# CCC 19 Model to process tree

In [None]:
from pm4py.objects.petri_net.importer import importer as pnml_importer
from pm4py.visualization.petri_net import visualizer as pn_visualizer
from pm4py.objects.conversion.wf_net import converter as wf_net_converter
from pm4py.objects.process_tree.exporter import exporter as ptml_exporter

net, im, fm = pnml_importer.apply("ccc19_model.pnml")

gviz = pn_visualizer.apply(net, im, fm)
pn_visualizer.view(gviz)

tree = wf_net_converter.apply(net, im, fm)
print(tree)

ptml_exporter.apply(tree, "ccc19_process_tree.ptml")
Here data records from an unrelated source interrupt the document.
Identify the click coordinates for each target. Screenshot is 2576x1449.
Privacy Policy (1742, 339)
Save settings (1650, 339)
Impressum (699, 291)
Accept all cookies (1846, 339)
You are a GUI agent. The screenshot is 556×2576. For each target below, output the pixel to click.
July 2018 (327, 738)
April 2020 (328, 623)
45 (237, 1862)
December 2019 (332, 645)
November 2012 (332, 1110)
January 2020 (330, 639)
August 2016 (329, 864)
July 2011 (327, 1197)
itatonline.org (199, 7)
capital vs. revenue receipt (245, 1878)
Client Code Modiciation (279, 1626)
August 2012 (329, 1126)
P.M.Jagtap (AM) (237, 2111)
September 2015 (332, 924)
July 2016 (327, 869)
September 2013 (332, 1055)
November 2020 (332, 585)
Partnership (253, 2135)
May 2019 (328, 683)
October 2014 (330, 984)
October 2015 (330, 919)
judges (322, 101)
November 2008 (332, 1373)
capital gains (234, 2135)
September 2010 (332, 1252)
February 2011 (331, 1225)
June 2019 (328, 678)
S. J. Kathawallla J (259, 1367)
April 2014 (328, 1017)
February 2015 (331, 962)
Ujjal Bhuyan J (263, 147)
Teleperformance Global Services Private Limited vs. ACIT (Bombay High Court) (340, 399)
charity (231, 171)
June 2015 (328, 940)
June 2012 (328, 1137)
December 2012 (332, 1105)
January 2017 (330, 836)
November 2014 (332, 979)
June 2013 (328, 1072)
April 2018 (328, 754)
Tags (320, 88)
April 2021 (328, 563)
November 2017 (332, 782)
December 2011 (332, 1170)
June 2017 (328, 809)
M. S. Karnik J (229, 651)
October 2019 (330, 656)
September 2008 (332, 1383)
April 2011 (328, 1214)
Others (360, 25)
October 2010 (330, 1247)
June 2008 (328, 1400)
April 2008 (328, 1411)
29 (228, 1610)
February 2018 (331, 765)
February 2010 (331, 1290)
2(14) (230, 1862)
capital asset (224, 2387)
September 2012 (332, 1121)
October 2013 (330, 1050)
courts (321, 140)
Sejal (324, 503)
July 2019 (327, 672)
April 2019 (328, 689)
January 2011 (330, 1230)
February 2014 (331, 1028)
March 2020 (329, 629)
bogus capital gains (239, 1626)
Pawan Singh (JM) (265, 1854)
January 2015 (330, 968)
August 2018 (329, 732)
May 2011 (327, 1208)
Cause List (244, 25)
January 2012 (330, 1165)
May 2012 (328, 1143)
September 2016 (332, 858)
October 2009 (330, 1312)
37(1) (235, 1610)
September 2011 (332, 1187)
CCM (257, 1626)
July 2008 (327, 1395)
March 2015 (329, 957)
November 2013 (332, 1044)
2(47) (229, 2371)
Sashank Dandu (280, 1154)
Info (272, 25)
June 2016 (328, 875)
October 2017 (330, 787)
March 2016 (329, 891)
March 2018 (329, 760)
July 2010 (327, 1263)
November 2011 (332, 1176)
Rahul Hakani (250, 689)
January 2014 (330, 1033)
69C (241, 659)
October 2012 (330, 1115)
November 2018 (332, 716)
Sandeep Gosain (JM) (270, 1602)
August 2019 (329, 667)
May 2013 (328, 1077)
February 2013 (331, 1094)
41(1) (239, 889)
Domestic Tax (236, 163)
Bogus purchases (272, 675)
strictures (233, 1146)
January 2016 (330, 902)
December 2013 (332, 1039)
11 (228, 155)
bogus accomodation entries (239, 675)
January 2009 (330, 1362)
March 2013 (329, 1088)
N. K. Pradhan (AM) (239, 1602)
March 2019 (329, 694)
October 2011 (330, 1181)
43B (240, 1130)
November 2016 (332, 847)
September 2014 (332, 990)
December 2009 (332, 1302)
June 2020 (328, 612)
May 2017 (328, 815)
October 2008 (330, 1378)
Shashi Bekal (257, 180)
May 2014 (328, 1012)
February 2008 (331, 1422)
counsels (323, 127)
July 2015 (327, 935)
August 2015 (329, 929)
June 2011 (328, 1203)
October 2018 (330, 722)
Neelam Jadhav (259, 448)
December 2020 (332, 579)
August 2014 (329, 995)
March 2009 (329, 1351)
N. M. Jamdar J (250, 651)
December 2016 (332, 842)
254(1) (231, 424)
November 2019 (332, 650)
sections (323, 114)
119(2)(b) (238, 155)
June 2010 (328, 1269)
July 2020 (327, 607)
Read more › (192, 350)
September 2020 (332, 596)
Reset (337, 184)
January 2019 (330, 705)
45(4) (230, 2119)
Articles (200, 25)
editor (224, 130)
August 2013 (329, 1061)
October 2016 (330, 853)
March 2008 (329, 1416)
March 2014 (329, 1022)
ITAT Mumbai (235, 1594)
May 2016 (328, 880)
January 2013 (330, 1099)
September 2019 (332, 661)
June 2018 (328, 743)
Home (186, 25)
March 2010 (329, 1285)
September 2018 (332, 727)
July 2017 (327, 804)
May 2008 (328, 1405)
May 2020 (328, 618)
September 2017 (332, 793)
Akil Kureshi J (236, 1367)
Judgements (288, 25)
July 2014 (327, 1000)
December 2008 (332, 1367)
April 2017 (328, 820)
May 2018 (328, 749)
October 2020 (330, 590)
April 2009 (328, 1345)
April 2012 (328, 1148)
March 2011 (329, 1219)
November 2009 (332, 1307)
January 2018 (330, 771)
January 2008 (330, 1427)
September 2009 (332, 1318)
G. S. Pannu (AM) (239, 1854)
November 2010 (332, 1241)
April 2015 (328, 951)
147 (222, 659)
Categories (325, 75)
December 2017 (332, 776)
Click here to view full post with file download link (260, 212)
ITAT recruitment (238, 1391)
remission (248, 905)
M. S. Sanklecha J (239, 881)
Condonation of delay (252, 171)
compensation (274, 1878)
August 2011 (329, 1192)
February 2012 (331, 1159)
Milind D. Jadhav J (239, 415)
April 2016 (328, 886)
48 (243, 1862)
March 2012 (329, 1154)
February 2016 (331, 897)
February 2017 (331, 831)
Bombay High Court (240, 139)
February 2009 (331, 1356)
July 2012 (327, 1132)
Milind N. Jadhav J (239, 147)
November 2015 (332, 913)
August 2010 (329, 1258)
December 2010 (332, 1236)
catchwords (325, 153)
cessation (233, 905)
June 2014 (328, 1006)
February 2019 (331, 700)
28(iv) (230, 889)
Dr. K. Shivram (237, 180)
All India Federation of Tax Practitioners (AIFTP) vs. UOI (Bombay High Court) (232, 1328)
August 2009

# Generate parallel event logs

In [None]:
from pm4py.algo.simulation.tree_generator import simulator as tree_gen


def create_trees_with_parallel_probabilities(
    relative_parallel_probabilities, n_trees_per_probability=10
):
    trees = dict()

    for relative_parallel_node in relative_parallel_nodes:
        other_probabilty = (1 - relative_parallel_node) / 3
        parameters = {
            "mode": 10,
            "min": 10,
            "max": 10,
            "choice": other_probabilty,
            "sequence": other_probabilty,
            "parallel": relative_parallel_node,
            "loop": other_probabilty,
            "no_models": n_trees_per_probability,
        }
        trees[relative_parallel_node] = tree_gen.apply(parameters=parameters)

    return trees

In [None]:
from pm4py.objects.log.obj import Trace, Event, EventLog
import random


def get_distinct_activities_from_log(log):
    distinct_activities = set()

    for trace in log:
        for event in trace:
            distinct_activities.add(event["concept:name"])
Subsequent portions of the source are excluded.